We had returned to the front stoop after supper to enjoy the last of the Indian summer sun when Ben came back up the street, fists crammed into pockets, open suit jacket swinging behind, one trouser leg hooked up on a cowboy boot. He touched the brim of his
Stetson to Mother, carefully stepped over Anne-Marie who was dozing with her head in Mother’s lap, and disappeared into the building. Mother looked after him and shook her head again over his total lack of dress sense. This must have returned her thoughts to my father because after a silence she asked, “Jean-Luc? Do you feel bad about not having a father?”
I didn’t answer, just shrugged and pushed out my lower lip. Like most kids, I was uncomfortable when my mother assumed a serious tone and I knew that if I said the wrong thing I might offend her or make whatever was troubling her worse. We had recently had to stop Anne-Marie’s tap-dancing lessons ‘for the time being’, and Mother had grimly predicted that it would be just our rotten luck if the Hollywood talent scouts descended on Miss LaMonte’s studio when Anne-Marie wasn’t there to be discovered.
“I know that Anne-Marie misses having a father,” Mother said, caressing my sister’s sleeping face. “She needs someone to do things for her, someone to cheer her on. Oh, I know you go to her recitals and all, but a brother isn’t a father. Fathers are special to girls, like mothers are to boys.” She slipped her fingers into my hair. “...my good right hand.”

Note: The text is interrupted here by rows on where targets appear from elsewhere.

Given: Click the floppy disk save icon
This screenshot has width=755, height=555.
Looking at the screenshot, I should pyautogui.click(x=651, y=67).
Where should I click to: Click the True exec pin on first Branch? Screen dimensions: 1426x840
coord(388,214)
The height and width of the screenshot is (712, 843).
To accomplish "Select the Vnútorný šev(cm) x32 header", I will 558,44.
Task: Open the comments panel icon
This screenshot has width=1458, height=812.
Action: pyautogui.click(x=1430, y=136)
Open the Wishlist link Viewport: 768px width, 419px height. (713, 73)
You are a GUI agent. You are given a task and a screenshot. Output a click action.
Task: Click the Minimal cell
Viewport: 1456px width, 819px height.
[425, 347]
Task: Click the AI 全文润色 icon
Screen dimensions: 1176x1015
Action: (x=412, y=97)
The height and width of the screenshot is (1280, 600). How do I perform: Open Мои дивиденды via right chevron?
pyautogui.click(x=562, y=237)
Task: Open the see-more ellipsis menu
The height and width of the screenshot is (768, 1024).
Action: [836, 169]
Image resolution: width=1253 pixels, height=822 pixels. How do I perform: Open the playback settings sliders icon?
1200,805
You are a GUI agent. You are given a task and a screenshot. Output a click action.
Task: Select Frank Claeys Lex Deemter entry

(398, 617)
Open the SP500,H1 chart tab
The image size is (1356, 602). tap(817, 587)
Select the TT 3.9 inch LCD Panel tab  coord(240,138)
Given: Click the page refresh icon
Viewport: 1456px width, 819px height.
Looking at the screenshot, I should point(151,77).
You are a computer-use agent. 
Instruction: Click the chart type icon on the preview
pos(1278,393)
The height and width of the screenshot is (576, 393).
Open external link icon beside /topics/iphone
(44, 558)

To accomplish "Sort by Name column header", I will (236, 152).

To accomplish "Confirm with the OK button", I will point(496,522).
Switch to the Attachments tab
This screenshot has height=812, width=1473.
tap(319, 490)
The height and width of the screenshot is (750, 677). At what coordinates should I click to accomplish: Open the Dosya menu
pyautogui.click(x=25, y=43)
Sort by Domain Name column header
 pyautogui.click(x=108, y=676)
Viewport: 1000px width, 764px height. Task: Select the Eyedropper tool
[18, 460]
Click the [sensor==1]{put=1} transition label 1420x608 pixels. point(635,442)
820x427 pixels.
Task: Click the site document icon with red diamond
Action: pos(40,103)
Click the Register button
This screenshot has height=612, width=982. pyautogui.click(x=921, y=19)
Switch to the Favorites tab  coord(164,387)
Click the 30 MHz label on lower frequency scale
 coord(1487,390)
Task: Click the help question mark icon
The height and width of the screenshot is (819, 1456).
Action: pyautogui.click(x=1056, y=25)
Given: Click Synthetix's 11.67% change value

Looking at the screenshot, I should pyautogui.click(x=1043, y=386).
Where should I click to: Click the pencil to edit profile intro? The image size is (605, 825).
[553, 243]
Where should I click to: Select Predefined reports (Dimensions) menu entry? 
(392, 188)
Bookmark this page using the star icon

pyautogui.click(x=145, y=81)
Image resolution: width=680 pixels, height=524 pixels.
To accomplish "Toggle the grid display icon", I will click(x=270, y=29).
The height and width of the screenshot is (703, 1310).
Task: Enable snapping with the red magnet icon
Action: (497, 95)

Oh-oh, it’s good right hand time again. And I immediately felt ashamed of this disloyal thought. I stood up and rubbed my upper arms like I was getting cold, and we all went inside.
I first spoke to Ben late one evening about a month later. The year’s first snow had fallen, a slushy snow gray with soot that everyone tracked into the hallway and up the stairs, where it melted into the dents and cracks of the ancient linoleum. Mrs Hanrahan had come down from her fourth-floor rear apartment to scratch on our door (she scratched on doors, rather than knocked) and complain that the halls ought to be mopped right now, so someone didn’t slip and break a hip.